(Excerpted passage)

This is Jean Rollin's first film, made in 1968.
It unfolds in two distinct parts, almost like separate episodes
loosely connected by theme and imagery.
Part I: "The Vampire Women"
A group of four enigmatic young women live in a secluded château in the
French countryside. They are convinced they are vampires, though whether
this belief is delusion or reality remains uncertain. They dress in white,
move with ritualistic solemnity, and rarely interact with the outside world.
A pair of outsiders, including a psychiatrist named Dr. Samsky and his
assistant, arrive to investigate the women. Their interest is clinical
rather than supernatural, since they suspect a shared psychosis. The women’s
guardians, an older couple who run the estate, seem both protective and
evasive, offering little clarity about the women’s past.

(End Excerpted passage)
(Collected material)

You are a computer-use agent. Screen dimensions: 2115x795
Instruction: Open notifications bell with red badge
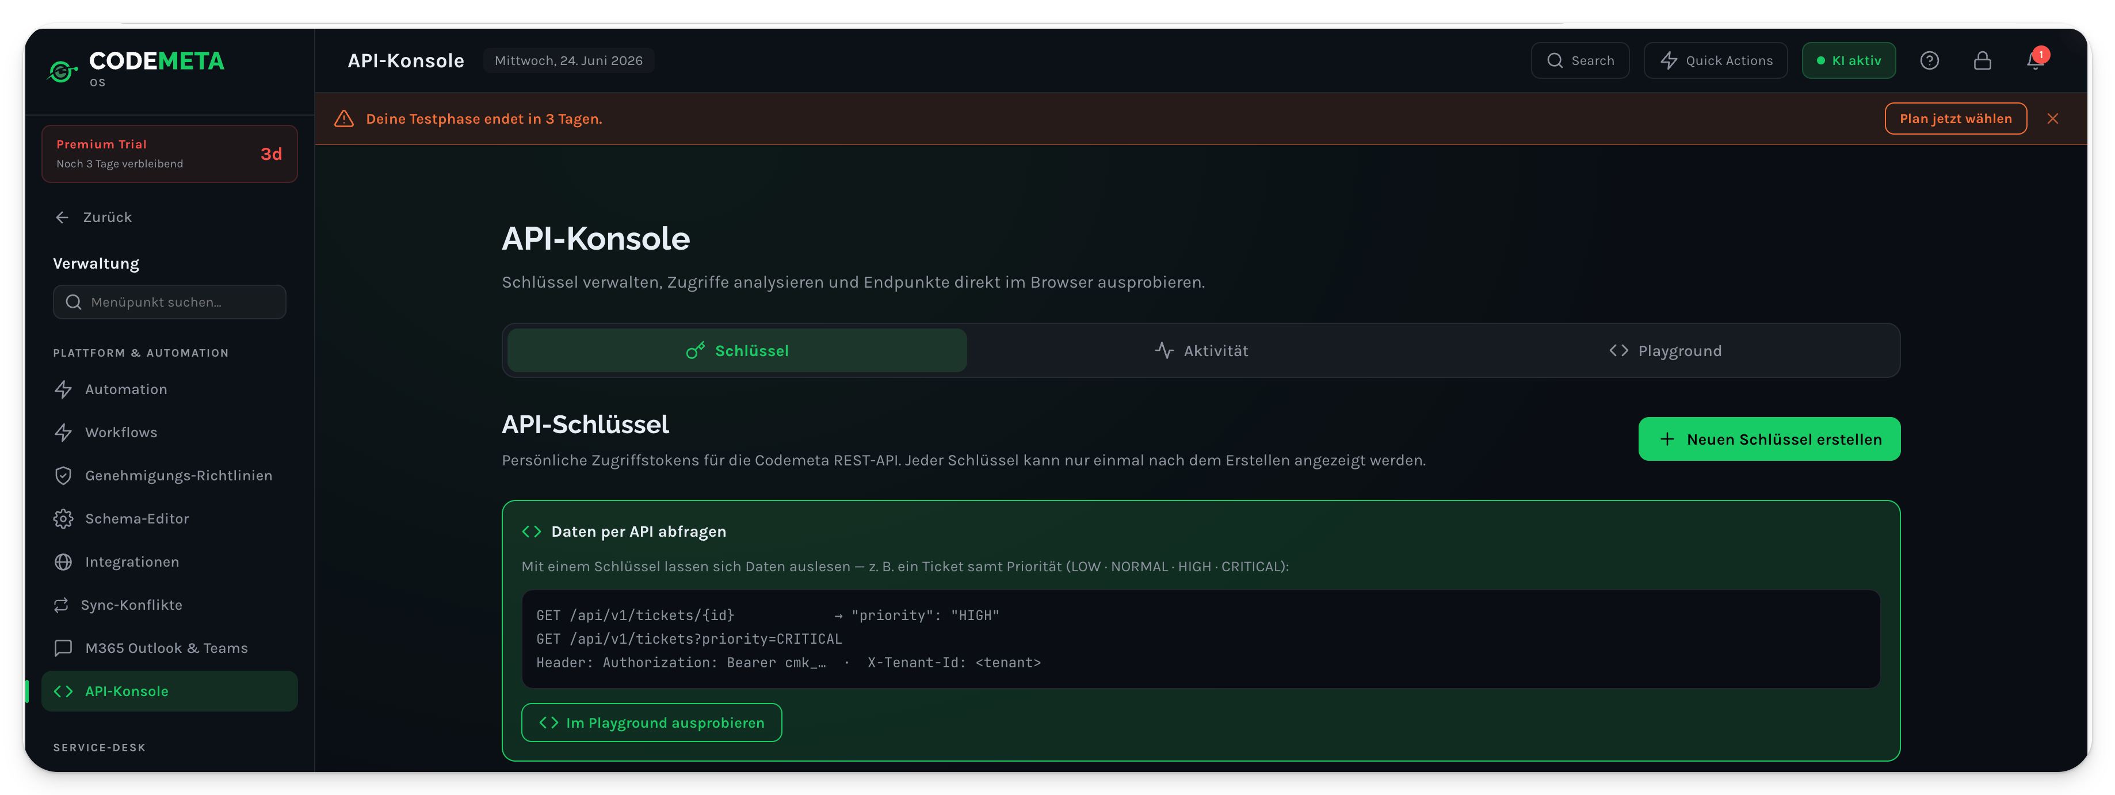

(End Collected material)

◆ Assignment 1:
Answer these from the film summary, each in a few words:
(a) In what year was the film made?
(b) How many young women live in the château?
(c) What is the psychiatrist's name?
◆ Assignment 2: Repeat word for word the part of the film summary between "This is Jean" and "the outside world.", inclusive.
◆ Assignment 3: In one to three sentences, explain why the film summary says the outsiders' interest in the women is clinical rather than supernatural.

◆ Exercise output 1:
(a) 1968
(b) Four
(c) Dr. Samsky

◆ Exercise output 2:
This is Jean Rollin's first film, made in 1968.
It unfolds in two distinct parts, almost like separate episodes
loosely connected by theme and imagery.
Part I: "The Vampire Women"
A group of four enigmatic young women live in a secluded château in the
French countryside. They are convinced they are vampires, though whether
this belief is delusion or reality remains uncertain. They dress in white,
move with ritualistic solemnity, and rarely interact with the outside world.

◆ Exercise output 3: Dr. Samsky and his assistant suspect that the women share a psychosis. They treat the women's belief that they are vampires as a condition to investigate, not as a supernatural matter.